Avocate for your rights as family; this is a lot easier to do when it is a few close family members as opposed to a dozen or so overrunning the cramped waiting area. If there are frequent problems associated with a particular patient’s family, administration can become difficult to deal with. If everyone has been on their best behavior and set a precedent for respectfulness in the ICU, ICU waiting room, and hospital in general, it will be noticed and it will not be difficult to find advocates when a small problem arises. If you have any issues regarding the quality of the care being given to the patient or the readiness of the healthcare team to work collaboratively with the family on the patient’s plan of care, ask to speak with the charge nurse before you get extremely upset and agitated. Try not to make it personal. Assume that any problems are merely a misunderstanding and make it obvious that you are committed to solving them and maintaining a positive relationship with the doctors and nurses in charge of that patient’s care. However, if a severe deficit IS apparent in a specific worker’s skill level or professionalism, ask to speak with the Nurse Manager or Unit Director instead.
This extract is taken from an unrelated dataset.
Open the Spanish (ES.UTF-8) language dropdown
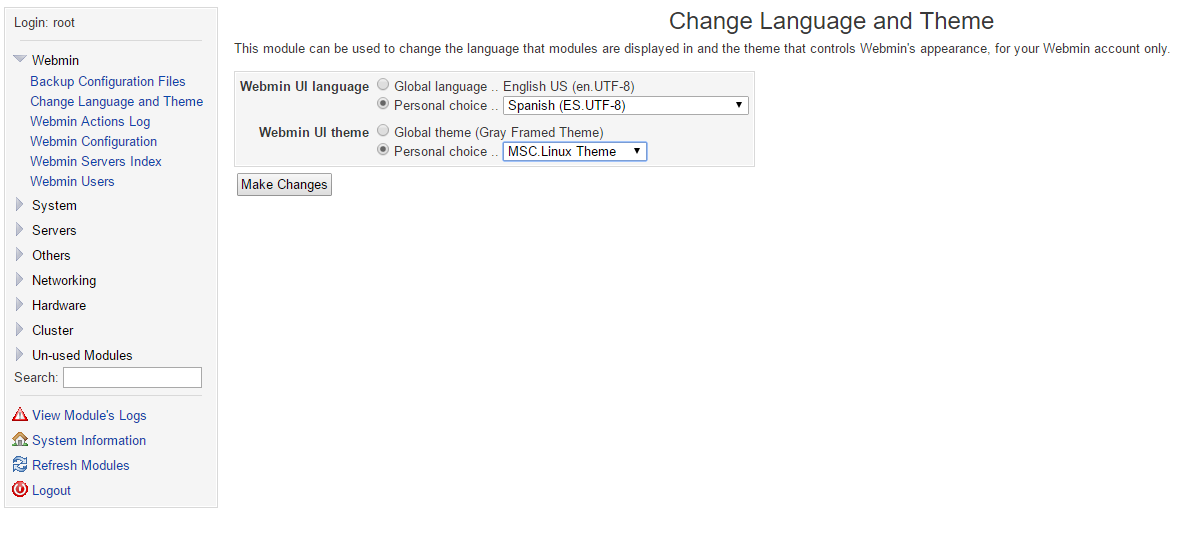Screen dimensions: 1183x543 pyautogui.click(x=625, y=105)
Have the person’s name and be prepared to share specific information about the incident or behaviour in question. Ask that the person be removed from the care of your loved one and be firm. It is your right. However, administration quickly tires of patients and family members who develop a list of people who can and can’t care for their loved one or who have a constant laundry list of woes. It may be said that the squeaky wheel gets the grease, but in the ICU, the squeaky wheel might just get tossed out. Walking around with a notebook, writing everything down and demanding constant justification for every action taken by the healthcare workers will not result in better care. Approach is everything. Try to remember that the nurses and therapists are there to provide the best care for your loved one and the more time they can spend at the bedside, pouring over the chart, or collaborating with one another on that care the better. Time spent letting family members in and out, explaining minutia to family and friends, listening to you describe YOUR latest health problems and trying to make sure that you are safe and taking good care of yourself will only pull the nurse away from those essential tasks.
All that being said, you must be aware that there are limitations to what the ICU staff can do for your loved one. Sometimes, the medical staff will continue treatment in a hopeless situation out of fear and dread of telling the bad news to the family. When things start to look like they may not turn around, ask for frequent guidance on end of life or quality of care issues. Ask the healthcare team for realistic updates regarding the person’s chances for survival. Talk to the nurses and ask to see a hospital chaplain, who is trained in helping family members cope with end of life decisions. A clueless family that keeps insisting that doctors “do everything” can end up missing out on the precious last hours of their loved one’s life, as those final moments will be spent laying naked in a hospital bed with staff jumping up and down on their chest, shocking their heart and performing a futile resuscitation because the family refuses to accept the inevitable. Far more desirable to most would be a hospice or palliative care consult, removing the unpleasant and sometimes invasive monitoring equipment and allowing the terminal patient to pass naturally and comfortably into the next place with family close by.